-- Assignment --
For this exercise, return exactly the lines of the material below that begin at the one with "The image size is (811, 389)." and stop after the one with "Given: Tap the Points value box".

-- Supplied data --
--- START ---

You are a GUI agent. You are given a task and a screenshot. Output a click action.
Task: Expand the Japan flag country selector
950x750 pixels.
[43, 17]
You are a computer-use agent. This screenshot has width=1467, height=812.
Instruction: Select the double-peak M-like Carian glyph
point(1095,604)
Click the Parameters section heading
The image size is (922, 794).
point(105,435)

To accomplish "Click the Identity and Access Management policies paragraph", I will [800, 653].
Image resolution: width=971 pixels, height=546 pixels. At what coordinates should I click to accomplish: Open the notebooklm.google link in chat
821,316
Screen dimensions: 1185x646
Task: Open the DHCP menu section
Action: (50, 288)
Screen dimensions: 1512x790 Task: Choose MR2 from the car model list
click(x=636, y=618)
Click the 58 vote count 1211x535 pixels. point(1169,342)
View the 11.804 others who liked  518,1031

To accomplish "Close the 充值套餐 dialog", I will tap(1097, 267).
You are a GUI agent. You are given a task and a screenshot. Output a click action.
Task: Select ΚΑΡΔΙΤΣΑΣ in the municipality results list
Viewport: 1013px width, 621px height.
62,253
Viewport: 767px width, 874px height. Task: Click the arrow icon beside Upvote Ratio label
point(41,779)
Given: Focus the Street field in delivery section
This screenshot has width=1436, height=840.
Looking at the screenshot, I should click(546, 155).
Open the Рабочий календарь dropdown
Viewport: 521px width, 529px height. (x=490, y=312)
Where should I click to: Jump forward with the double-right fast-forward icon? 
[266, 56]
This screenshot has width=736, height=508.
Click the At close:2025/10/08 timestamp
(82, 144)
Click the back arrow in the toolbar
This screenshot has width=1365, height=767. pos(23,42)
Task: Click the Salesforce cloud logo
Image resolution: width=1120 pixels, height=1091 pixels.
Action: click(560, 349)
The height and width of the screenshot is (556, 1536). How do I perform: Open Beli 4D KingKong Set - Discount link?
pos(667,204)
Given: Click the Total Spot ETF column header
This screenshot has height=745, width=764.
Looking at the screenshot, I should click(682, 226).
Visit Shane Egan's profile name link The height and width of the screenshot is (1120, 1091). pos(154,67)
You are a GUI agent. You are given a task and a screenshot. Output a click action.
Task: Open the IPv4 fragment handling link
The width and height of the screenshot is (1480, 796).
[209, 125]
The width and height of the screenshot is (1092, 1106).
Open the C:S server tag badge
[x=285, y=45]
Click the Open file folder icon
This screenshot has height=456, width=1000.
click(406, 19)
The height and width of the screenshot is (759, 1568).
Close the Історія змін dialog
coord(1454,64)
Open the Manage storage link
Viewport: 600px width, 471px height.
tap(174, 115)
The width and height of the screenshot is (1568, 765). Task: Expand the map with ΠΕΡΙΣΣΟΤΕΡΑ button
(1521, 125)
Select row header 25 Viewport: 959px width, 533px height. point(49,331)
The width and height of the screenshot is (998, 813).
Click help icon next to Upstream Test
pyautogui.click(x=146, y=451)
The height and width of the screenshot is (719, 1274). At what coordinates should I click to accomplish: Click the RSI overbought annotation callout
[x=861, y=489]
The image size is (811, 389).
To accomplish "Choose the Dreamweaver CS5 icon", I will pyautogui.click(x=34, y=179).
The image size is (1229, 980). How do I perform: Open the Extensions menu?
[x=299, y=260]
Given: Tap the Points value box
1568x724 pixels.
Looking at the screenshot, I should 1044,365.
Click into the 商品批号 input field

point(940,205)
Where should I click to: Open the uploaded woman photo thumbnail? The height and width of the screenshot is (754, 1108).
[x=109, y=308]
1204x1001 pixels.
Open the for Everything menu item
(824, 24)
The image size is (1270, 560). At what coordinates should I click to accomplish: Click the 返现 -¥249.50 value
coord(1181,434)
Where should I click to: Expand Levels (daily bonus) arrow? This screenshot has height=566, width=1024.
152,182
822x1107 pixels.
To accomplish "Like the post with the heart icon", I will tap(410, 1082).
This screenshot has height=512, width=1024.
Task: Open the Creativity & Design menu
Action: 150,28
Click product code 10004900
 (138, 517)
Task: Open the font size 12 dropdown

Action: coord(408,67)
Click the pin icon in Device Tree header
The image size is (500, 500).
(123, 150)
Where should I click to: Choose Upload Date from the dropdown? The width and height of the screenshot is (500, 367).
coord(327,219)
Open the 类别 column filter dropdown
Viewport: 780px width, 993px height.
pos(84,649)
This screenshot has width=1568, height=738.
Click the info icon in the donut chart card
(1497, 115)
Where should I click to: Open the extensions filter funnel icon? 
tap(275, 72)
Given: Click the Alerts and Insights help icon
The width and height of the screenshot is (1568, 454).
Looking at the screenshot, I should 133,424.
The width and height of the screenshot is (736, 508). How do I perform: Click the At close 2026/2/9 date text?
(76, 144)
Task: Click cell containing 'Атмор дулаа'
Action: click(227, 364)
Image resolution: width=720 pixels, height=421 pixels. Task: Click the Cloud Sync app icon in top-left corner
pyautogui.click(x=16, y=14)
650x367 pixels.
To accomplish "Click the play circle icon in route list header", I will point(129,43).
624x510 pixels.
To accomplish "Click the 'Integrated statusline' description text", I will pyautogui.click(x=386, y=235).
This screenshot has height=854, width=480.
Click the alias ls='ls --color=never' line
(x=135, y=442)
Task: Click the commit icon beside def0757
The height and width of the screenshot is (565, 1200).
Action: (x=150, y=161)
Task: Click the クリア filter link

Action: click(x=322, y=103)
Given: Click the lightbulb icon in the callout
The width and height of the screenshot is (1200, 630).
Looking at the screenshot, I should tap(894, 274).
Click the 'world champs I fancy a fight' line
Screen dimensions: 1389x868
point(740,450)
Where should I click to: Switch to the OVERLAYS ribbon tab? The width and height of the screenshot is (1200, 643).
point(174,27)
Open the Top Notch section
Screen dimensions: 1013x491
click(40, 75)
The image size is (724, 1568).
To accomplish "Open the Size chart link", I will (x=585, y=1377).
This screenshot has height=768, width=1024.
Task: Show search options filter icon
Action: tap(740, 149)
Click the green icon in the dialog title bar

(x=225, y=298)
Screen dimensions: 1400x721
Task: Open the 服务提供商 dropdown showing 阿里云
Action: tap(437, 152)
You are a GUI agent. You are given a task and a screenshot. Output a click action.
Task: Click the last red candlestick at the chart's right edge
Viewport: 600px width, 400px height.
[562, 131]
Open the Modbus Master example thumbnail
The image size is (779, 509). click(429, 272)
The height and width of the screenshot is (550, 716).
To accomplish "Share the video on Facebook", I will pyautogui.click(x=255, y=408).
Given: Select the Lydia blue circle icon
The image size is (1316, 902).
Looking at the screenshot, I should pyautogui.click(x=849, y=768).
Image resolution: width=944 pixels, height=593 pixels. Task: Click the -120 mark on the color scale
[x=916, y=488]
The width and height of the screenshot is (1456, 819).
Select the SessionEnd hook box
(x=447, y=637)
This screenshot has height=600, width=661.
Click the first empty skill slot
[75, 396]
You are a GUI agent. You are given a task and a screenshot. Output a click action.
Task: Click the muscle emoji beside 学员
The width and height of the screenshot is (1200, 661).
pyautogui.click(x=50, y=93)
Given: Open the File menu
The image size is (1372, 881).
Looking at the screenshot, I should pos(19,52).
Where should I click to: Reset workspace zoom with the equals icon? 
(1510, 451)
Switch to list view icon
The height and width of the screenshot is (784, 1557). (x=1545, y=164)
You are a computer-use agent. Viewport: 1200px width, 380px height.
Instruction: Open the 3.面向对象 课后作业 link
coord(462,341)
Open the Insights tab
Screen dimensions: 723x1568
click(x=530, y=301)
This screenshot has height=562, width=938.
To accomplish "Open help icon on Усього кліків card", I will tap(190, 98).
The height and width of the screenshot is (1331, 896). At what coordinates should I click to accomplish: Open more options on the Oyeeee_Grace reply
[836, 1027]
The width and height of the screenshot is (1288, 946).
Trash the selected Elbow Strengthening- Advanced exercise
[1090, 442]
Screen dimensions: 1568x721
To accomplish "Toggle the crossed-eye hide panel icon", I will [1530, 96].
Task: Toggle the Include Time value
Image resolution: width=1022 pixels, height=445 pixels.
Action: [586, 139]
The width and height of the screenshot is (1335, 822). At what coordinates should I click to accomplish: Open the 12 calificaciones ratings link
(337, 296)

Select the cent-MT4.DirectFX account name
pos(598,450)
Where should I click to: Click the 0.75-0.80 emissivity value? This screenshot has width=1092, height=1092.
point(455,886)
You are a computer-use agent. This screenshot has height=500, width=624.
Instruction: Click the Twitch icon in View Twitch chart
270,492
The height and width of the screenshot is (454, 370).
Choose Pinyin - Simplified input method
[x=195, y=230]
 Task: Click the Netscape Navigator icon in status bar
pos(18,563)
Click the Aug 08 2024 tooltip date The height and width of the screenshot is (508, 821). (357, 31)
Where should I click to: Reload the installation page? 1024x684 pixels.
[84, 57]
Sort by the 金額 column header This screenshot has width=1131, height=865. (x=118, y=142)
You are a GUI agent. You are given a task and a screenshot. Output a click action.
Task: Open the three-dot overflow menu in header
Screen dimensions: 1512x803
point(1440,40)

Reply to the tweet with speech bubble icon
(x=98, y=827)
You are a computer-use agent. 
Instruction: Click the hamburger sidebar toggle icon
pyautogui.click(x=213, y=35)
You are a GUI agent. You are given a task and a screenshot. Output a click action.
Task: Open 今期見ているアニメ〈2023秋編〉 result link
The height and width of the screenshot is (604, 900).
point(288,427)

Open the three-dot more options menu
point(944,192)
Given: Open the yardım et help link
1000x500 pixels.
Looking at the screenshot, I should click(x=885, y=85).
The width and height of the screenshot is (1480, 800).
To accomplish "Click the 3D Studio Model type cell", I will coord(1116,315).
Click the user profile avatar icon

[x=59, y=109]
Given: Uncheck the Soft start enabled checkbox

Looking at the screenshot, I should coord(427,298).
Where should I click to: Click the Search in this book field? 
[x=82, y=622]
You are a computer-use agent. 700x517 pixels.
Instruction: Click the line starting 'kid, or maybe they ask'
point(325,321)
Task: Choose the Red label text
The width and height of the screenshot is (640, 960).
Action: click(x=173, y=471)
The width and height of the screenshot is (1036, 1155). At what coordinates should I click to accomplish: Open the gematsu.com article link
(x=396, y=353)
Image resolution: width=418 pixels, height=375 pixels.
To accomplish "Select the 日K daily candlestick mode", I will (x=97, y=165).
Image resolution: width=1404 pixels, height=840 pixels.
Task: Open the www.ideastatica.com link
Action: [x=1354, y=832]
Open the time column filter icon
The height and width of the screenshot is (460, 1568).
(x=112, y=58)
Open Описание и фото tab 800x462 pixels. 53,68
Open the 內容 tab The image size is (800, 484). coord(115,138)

--- END ---

-- Output --
The image size is (811, 389).
To accomplish "Choose the Dreamweaver CS5 icon", I will pyautogui.click(x=34, y=179).
The image size is (1229, 980). How do I perform: Open the Extensions menu?
[x=299, y=260]
Given: Tap the Points value box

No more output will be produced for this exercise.